Chad also cites the instructors’ willingness to encourage students to problem-solve and be versatile in their approach to performing a rescue, as something that differentiates Roco Rescue. “There are multiple ways to get things done,” he says. “There is no one correct way to do a rescue. But you need to make sure it’s an efficient process. We tell our students, ‘this is just one way to get it done.’ That sets us apart as a company as well.”

His “Why”
When asked why he has devoted his entire career to rescue, Chad’s answer is simple. “My drive is to help us get better,” he says.

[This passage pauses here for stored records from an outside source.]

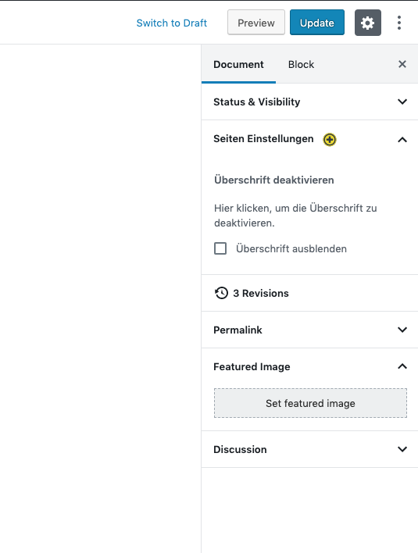Click the Switch to Draft link
Viewport: 418px width, 553px height.
point(172,23)
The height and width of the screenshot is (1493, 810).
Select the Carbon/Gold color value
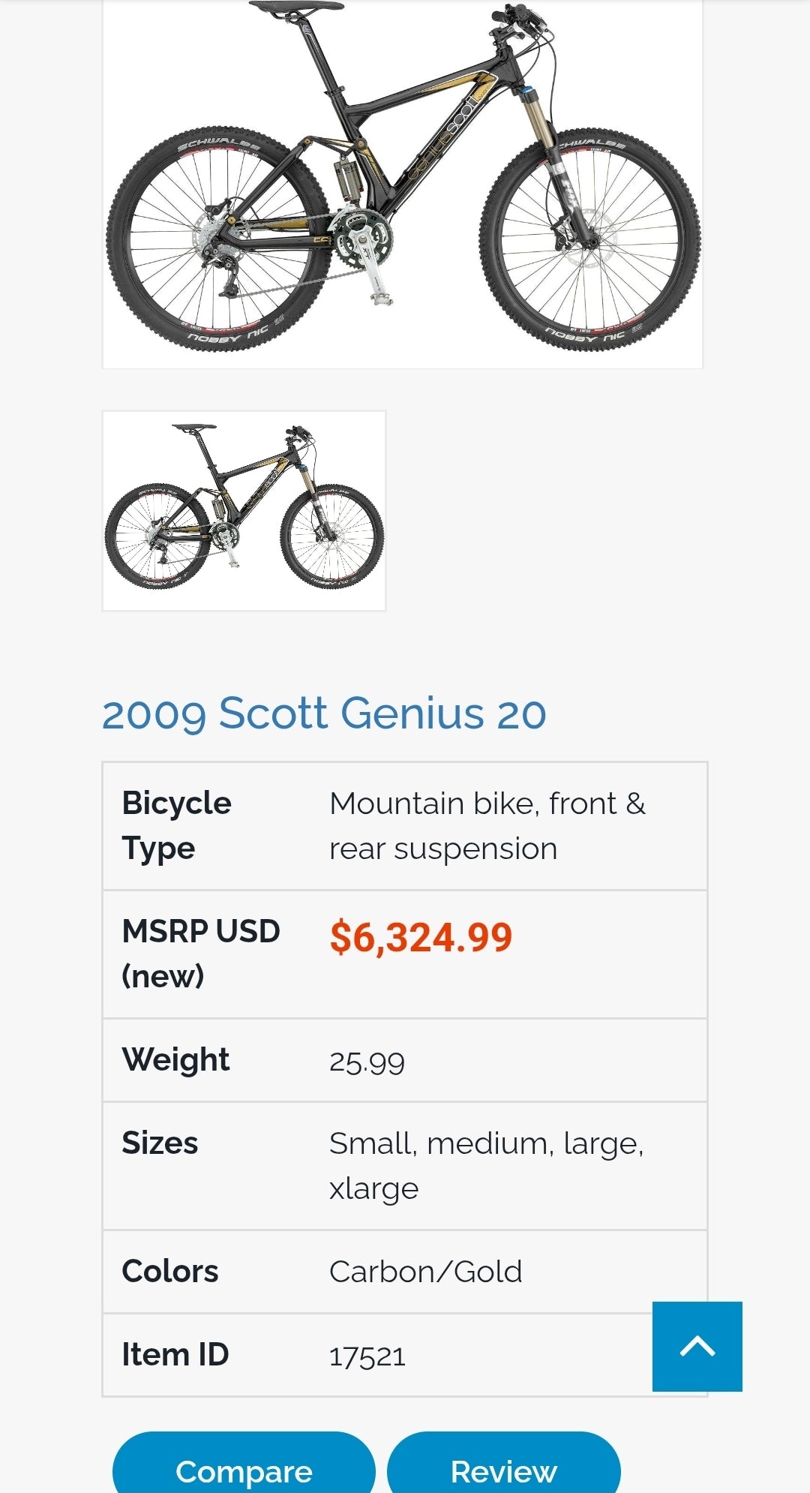click(425, 1272)
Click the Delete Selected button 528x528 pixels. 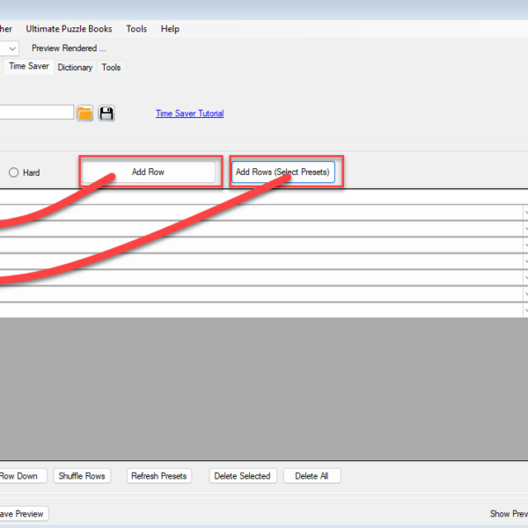242,476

“In Louisiana, we’ve seen so many natural disasters. And when that happens, you really see the areas for improvement and the need to help people out. Managing the incidents and being involved in process improvement to make rescues more successful and efficient – that’s my drive.”

What’s Ahead
Currently Chad’s priority is to expand Roco Rescue’s instructor base; a large part of his time is spent implementing strategies to search for and train the best of the best to join the team. He will also be playing a significant role in planning the annual Roco Rescue Challenge, a team performance evaluation in which rescuers put their skills to the test in a variety of realistic, hands-on scenarios.  

Keeping up to date on developments in rescue technology and evaluating equipment to ensure it is optimized for both comfort and safety is one of the most critical parts of his job. “Technology is driving just about every industry worldwide, and it’s no different in the rescue business or with the equipment we use,” he says. 
 
Finally, he is excited about finding new and better ways to listen to the voice of the customer in order to keep improving everything Roco does. 

Chad is trained extensively in executive leadership and planning, technical rescue operations, hazardous materials management, and more. He holds a COSS (Certified Occupational Safety Specialist) certification and a CFO (Chief Fire Officer designation). He is a certified EMT and is certified by the American Heart Association in Basic Life Support. He received accolades from the St. George Fire Protection District as Chief Officer of the Year in 2016 and a Unit Commendation Award in 2014. He is also a sought-after speaker, having presented at first responder training conferences nationwide, and his work has been published in a variety of national publications.

In his spare time, Chad enjoys spending time with his two young sons, coaching their basketball teams, and taking them on trips to visit family. He attends St. Jude Catholic Church in Baton Rouge, and he is a big fan of the LSU Tigers.